Es wurde empfohlen, die Risiken und Chancen im Zusammenhang mit solchen Einladungen zu berücksichtigen. Der Auditor sollte sicherstellen, dass keine Bestechung oder unethisches Verhalten stattfindet und im Voraus klare Informationen an den Lieferanten kommunizieren, welche Art von Geschenken oder Einladungen nicht akzeptabel sind.
Des Weiteren wurde darauf hingewiesen, dass bei der Auswahl von Orten für Geschäftsessen oder -veranstaltungen darauf geachtet werden sollte, dass diese keine unnötigen Risiken oder Konflikte mit dem Auditplan verursachen. Es sollte vermieden werden, an Orte zu gehen, die einen zu großen Abstand zum Arbeitsplatz des Lieferanten haben oder die einen unangemessenen Aufwand darstellen, der die Auditaktivitäten beeinträchtigen könnte.

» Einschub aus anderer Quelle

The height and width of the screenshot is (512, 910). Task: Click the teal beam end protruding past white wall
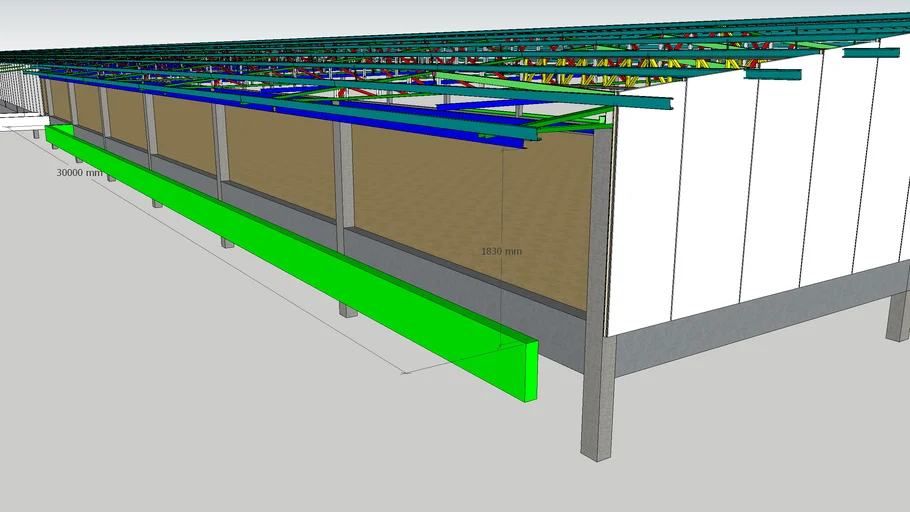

Zusätzlich wurde diskutiert, wie sich der Auditor verhalten sollte, wenn der Lieferant während des Essens über Probleme und Schwierigkeiten spricht. Dabei wurde betont, dass der Auditor Verständnis zeigen sollte, aber gleichzeitig die objektive Bewertung der Risiken und die Einhaltung der Anforderungen im Blick behalten muss. Es wurde darauf hingewiesen, dass die Situation nicht als Prüfung, sondern als Chance zur Identifizierung von Risiken und zur Verbesserung der Prozesse des Lieferanten betrachtet werden sollte.
Insgesamt wurde empfohlen, eine angemessene Distanz zum Lieferanten zu wahren und sich auf eine professionelle und objektive Durchführung des Audits zu konzentrieren.